Obama arrived on Martha’s Vineyard Sunday via Marine One, and we only know this because of reports out of the White House. Not surprisingly, Obama made no mention of Cape Wind in between golf rounds, but there was plenty abuzz. Both the Alliance and Clean Power Now made it into a front page story in the LA Times which portrayed the delays for Cape Wind as bureaucratic lolly-gagging at the federal level. As opponents to the project would counter, there’s still a lot of questions to be answered. Anyhow, the piece is a great brush up on the Cape Wind state of affairs.
I mention the LA Times story first because it was written prior to the untimely passing of Massachusetts senior Senator Ted Kennedy. Kennedy’s legacy of fighting for Massachusetts, civil rights, women and the poor might never be matched, and his passing punctuates the painful vacuum of civility in our current discourse over healthcare. With regards to Cape Wind, his absence from the debate means as much as his opposition has over the last seven years. As the most outspoken political opponent of the project and as the whip which brought many of the state’s legislators in line with him, Kennedy’s departure opens the door for new voices in the political arena to take a leadership role in the battle, whether for or against Cape Wind. Based on comments by Kennedy’s nephew, Robert Kennedy, Jr., (starts around the 16 minute mark) last week, it looks like he’s poised to take that mantle on the opposition side.
The media is certainly playing the story up.
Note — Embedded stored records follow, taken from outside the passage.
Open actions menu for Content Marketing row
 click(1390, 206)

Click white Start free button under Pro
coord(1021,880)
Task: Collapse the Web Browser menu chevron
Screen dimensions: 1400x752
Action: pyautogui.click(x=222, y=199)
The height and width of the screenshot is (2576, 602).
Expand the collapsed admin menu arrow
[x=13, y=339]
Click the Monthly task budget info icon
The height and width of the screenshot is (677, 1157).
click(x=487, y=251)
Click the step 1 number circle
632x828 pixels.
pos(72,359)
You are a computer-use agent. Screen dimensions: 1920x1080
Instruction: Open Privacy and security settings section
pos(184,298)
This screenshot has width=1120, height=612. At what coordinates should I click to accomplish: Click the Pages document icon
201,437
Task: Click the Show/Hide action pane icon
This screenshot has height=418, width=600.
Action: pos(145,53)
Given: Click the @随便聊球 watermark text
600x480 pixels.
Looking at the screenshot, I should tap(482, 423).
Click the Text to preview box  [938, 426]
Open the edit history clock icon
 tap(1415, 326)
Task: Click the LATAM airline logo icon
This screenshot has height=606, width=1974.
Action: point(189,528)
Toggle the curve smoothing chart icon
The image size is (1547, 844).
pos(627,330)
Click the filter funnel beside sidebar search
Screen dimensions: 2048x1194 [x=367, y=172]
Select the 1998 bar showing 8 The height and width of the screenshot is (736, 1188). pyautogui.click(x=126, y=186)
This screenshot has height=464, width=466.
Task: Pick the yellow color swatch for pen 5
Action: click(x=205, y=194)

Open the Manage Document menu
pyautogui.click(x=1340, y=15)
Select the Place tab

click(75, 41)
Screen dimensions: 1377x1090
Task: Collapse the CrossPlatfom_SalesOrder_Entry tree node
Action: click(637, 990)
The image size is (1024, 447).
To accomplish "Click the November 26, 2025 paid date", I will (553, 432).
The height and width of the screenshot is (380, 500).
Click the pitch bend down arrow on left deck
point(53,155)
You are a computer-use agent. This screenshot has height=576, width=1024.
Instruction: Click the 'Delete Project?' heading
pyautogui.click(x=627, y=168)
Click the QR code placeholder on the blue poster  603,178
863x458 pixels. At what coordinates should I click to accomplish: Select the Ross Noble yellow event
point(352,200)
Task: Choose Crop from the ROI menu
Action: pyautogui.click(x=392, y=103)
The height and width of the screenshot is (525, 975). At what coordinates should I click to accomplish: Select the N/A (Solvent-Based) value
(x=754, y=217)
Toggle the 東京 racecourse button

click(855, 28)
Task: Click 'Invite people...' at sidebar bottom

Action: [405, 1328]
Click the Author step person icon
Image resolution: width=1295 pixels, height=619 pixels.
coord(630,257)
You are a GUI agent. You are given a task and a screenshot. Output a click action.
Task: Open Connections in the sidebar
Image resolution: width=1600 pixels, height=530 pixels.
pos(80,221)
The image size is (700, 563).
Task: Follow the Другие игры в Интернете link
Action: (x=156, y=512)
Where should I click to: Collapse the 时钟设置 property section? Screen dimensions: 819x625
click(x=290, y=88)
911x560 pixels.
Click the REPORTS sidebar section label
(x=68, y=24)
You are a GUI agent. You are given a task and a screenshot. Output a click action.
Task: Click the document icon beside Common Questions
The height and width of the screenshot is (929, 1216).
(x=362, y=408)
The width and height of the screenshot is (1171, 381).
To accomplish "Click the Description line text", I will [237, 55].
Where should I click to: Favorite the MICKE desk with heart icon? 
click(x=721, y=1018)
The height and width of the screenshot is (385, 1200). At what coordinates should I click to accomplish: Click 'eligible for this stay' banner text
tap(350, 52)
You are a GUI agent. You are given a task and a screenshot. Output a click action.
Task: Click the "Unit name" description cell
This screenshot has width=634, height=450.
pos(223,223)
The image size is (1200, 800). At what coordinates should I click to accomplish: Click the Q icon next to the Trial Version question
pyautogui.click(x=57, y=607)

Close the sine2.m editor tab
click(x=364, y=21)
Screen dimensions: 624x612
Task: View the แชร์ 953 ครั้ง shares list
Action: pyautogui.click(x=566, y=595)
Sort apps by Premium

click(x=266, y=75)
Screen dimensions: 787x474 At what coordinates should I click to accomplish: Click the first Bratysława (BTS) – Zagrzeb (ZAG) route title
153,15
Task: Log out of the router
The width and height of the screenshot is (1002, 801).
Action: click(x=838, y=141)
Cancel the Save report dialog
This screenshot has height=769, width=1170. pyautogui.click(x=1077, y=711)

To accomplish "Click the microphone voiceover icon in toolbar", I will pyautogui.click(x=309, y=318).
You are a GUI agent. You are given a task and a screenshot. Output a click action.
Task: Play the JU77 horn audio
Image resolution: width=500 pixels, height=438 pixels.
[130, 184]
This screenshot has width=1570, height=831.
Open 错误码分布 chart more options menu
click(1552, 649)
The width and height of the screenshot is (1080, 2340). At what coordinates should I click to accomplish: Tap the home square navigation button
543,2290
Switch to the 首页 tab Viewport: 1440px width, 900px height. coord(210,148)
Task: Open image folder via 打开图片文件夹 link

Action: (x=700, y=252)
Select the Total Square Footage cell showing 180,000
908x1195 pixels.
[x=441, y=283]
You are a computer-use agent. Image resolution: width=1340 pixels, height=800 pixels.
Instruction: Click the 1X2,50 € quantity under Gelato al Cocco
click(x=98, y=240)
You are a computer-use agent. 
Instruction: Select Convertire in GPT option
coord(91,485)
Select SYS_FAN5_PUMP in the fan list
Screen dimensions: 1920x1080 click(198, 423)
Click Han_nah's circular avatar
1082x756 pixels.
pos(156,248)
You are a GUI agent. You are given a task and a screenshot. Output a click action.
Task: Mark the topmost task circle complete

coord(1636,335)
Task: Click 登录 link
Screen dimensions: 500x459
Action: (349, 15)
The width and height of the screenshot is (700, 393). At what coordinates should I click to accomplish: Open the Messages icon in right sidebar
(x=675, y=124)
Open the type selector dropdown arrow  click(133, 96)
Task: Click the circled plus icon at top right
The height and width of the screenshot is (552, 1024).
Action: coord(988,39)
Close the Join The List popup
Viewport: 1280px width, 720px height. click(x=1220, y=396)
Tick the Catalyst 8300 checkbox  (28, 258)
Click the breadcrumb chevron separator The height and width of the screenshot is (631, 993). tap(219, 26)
I recommend checking out this hard-hitting, if not brassy, editorial in the Boston Globe on the day of Kennedy’s burial and a thorough Cape Cod Times story here.
Later the same week, Greenpeace showed up on the scene. I was filming some BRoll of the beautiful common at the shoreline of Oak Bluffs when I noticed some people handing out fliers to passers-by. Turned out, Greenpeace made a mock Martha’s Vineyard Times set in 2029 with one side praising Obama for approving Cape Wind and another side showing people putting up levees on the shoreline to combat rising seas. Later that day they went over to the marina and released the contraption in the photo below. As usual, there were a lot of raised eyebrows and plenty of explaining to people, all of which made for great film.
Later that day I stopped by the press pool which had taken over the auditorium of the Oak Bluffs School to see what was happening. Much to my chagrin, it was just a whole bunch of people plucking at laptops and milling around. Apparently when the President is on vacation, there’s not much for the press corps to do but wait.
They’ve certainly been busy since then, and I’ll follow up with another post in a few.